Embrace

I was tempted to tell you this is a photo of J sweeping me into his arms for our “you may now kiss the bride” moment, but I figured that wouldn’t fool anyone. Besides, if J had bent me over backwards for such a smooch, we probably both would have injured ourselves.

Monumental

When J and I found ourselves with time to kill on our way to tour the USS Midway Museum in San Diego a few weeks ago, we had no idea there was a monumental, three-dimensional version of Alfred Eisenstaedt’s iconic photograph, V-J Day in Times Square, towering next to the ship. Entitled Unconditional Surrender, Seward Johnson’s 25-foot aluminum sculpture is exactly the kind of thing you can’t miss if you’re walking the waterfront on foot, but you probably would miss it if you drove to the waterfront and parked on the other side of the massive Midway. This is one of the things I love about exploring an unfamiliar city on foot. Instead of driving to the places your guidebook recommends, you find the serendipitous sites–the hidden jewels–that happen to be along your route from Point A to Point B.

Backbend

There is, it turns out, a bit of controversy surrounding Johnson’s sculpture…and it has nothing to do with its depiction of a steamy smooch between strangers or the massive stretch of stockinged female leg the statue alluringly shows. (Yes, both J and I looked up the nurse’s dress to admire her shapely gams: the statue almost begs you to.) First, there’s the issue of intellectual property: Eisenstaedt’s famous photograph is still protected by copyright, so Johnson would be prohibited from producing another work derived from it. In his own defense, Johnson insists his statue is based upon a lesser-known photo by Victor Jorgensen that is in the public domain…but which shows far less leg than Eisenstaedt’s image.

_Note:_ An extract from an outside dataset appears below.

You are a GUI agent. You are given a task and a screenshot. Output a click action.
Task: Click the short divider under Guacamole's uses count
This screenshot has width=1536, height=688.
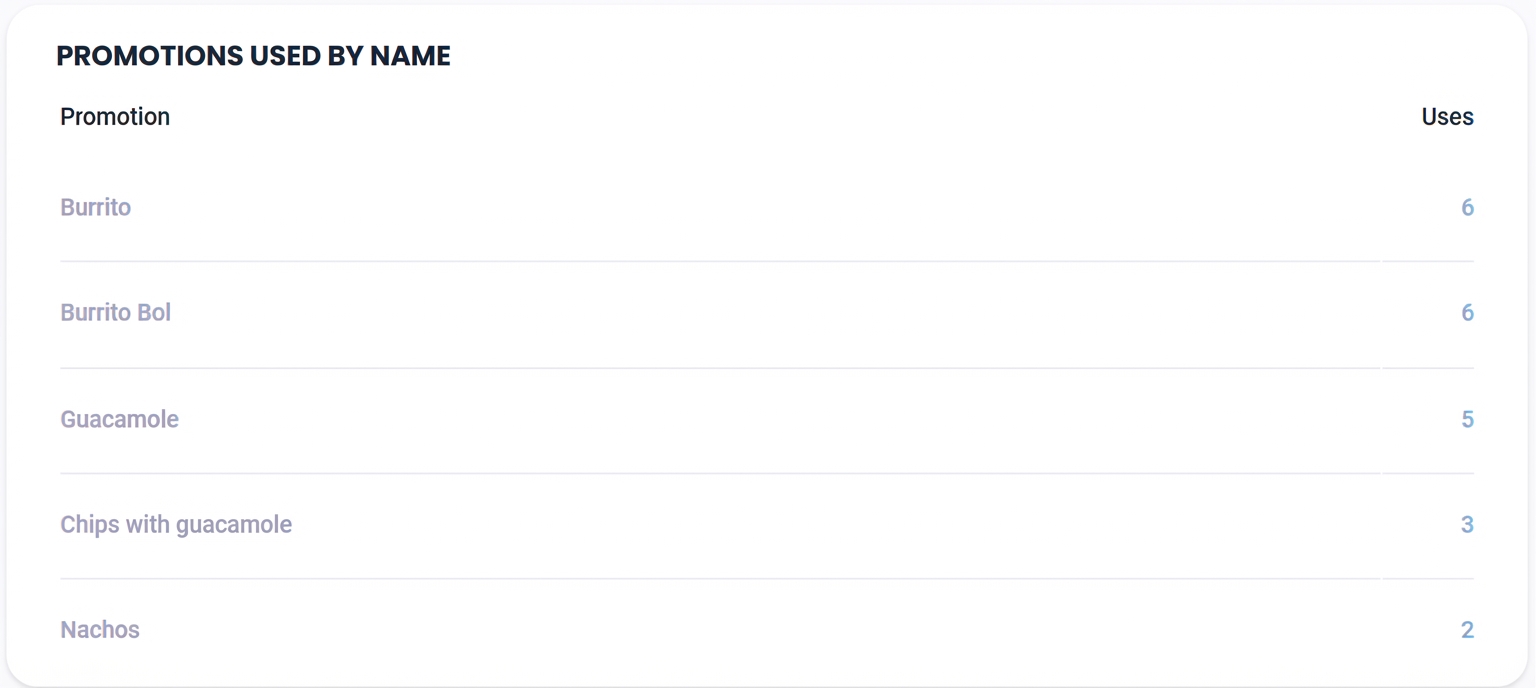[x=1428, y=473]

Second, there’s controversy over the question of whether Unconditional Surrender is a “good” sculpture. In one review, an art critic for the San Diego Union-Tribune condemns it as kitsch, claiming “The figures look like something from a cheap souvenir factory, blown up beyond any reason.” In Sarasota, Florida, where another version of Johnson’s statue appears along the city’s waterfront, the chair of the local Public Art Committee says the sculpture “is like a giant cartoon image drafted by a computer emulating a famous photograph….not the creation of an artist.”

Near the USS Midway

Is the sculpture kitschy and cartoonish? Definitely. Is it historically iconic in the way that Alfred Eisenstaedt’s original photo was? Definitely not. But does either criticism mean the work doesn’t belong on the San Diego waterfront? According to the Unified Port of San Diego website, Unconditional Surrender “captures the spontaneous eruption of joy and euphoria that swept a war-weary nation when the public announcement was finally made that World War II was over.” The moment of serendipitous spontaneity that Alfred Eisenstaedt captured with his camera–the kind of crazy joy that inspires sailors to sweep pretty nurses into their arms–is itself kitschy, cartoonish, and entirely common. Celebrating war’s end with a sloppy smooch isn’t high-brow and cultured; it’s the kind of collective craziness Barbara Ehrenreich chronicles in Dancing in the Streets: a kind of Mardi Gras frivolity that isn’t serious, cultivated, or even the least bit snooty.

Given the fact that Unconditional Surrender is on loan to the Port of San Diego only until August 31, this is merely a passing moment of kitsch: the kind of serendipity you can find only while it lasts.